Çevirisiydi baskısıydı derken uzun süredir beklediğimiz Hyperion’a sonunda kavuştuk.
Şubat ayı içerisinde Dan Simmons’ın Hyperion isimli kitabını okuyacağız. Uzun süredir radarımda olan bu kitabı siz de merak ediyorsanız etkinliğimize katılabilirsiniz.
Süremiz 1 Şubat - 28 Şubat arasıdır. Herkesi bekleriz
@Everfever’ın hediye etmesi haricinde bir şey gelmiyor aklıma. 11’ine kadar diğer etkinlik kitaplarını, 11’inden sonra da Hyperion’ı okuma niyetindeyim.
Başladım. İlk 50 sayfaya kadar çeviri ve editörlük benden tam puanı aldı. Kitap fiyatlarındaki artışlar eleştirilmeli bence de ama şu kitaba verdiğim fiyat az olsun çok olsun farketmez asla acımıyorum özellikle diğer aynı tür kitap basan yayın evlerinin işlerine bakınca. Bakalım umarım devamı da aynı şekilde ilerler. @Everfever ve sizin elinize sağlık.

▶ Yapılacak İş: Yukarıdaki Hyperion okuma etkinliği metninden "Çevirisiydi baskısıydı derken" ile "Hyperion’ı okuma niyetindeyim." arasındaki kısmı, bu ifadeler de dahil olmak üzere, hiçbir değişiklik yapmadan harfi harfine çıkarın.

▶ Veri Bölümü:
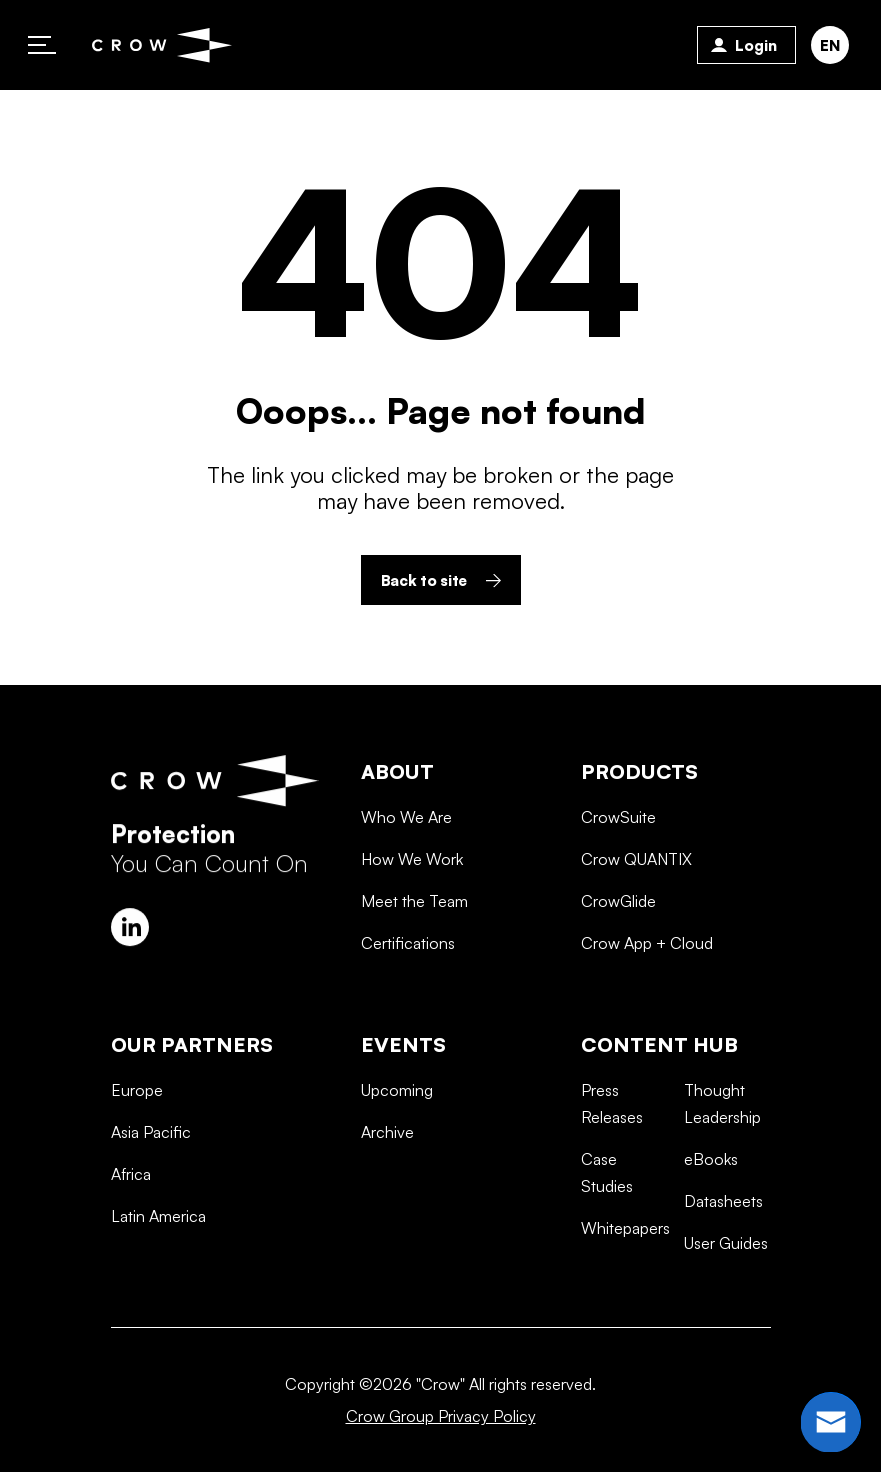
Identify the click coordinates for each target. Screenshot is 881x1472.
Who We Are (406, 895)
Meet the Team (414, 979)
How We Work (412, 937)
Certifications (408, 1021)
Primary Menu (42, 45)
==
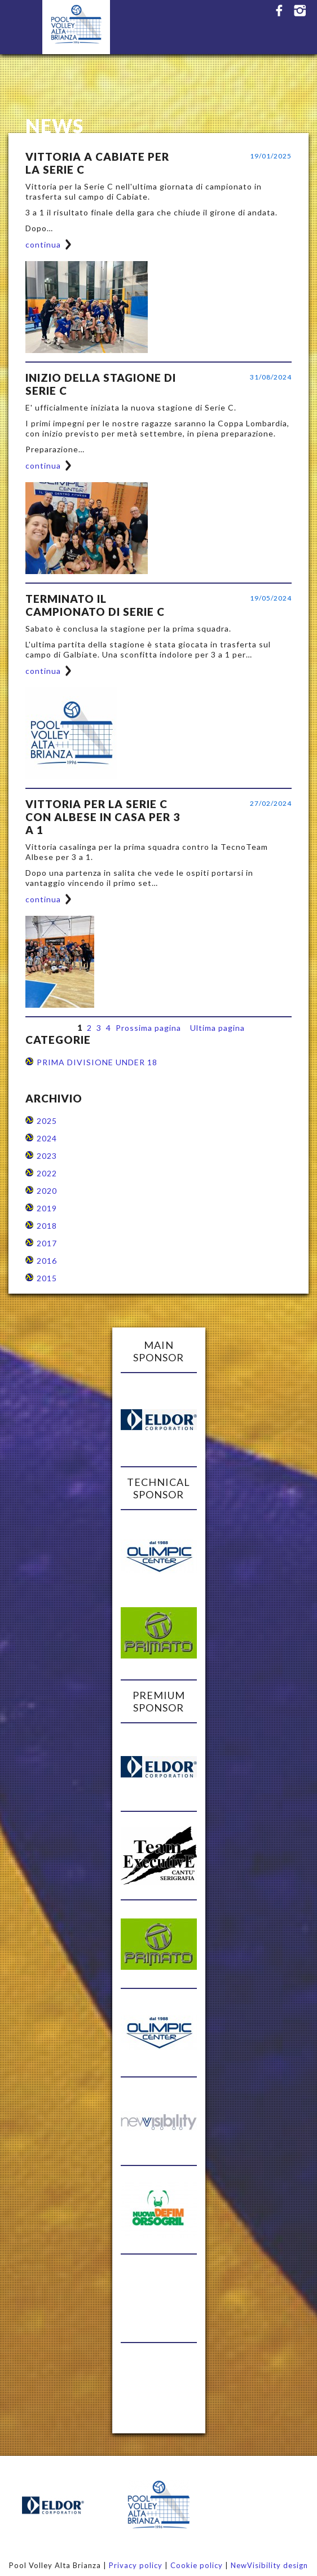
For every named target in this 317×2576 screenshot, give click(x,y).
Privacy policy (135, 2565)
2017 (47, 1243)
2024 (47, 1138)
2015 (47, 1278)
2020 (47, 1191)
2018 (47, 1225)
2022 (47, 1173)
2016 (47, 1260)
==
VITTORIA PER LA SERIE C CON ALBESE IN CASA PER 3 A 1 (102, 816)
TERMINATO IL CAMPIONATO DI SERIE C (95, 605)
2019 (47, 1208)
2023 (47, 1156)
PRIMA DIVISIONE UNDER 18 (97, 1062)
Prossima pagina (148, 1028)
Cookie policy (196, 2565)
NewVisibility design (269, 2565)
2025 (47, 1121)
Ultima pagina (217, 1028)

▶ Doğru Yanıt:
Çevirisiydi baskısıydı derken uzun süredir beklediğimiz Hyperion’a sonunda kavuştuk.
Şubat ayı içerisinde Dan Simmons’ın Hyperion isimli kitabını okuyacağız. Uzun süredir radarımda olan bu kitabı siz de merak ediyorsanız etkinliğimize katılabilirsiniz.
Süremiz 1 Şubat - 28 Şubat arasıdır. Herkesi bekleriz
@Everfever’ın hediye etmesi haricinde bir şey gelmiyor aklıma. 11’ine kadar diğer etkinlik kitaplarını, 11’inden sonra da Hyperion’ı okuma niyetindeyim.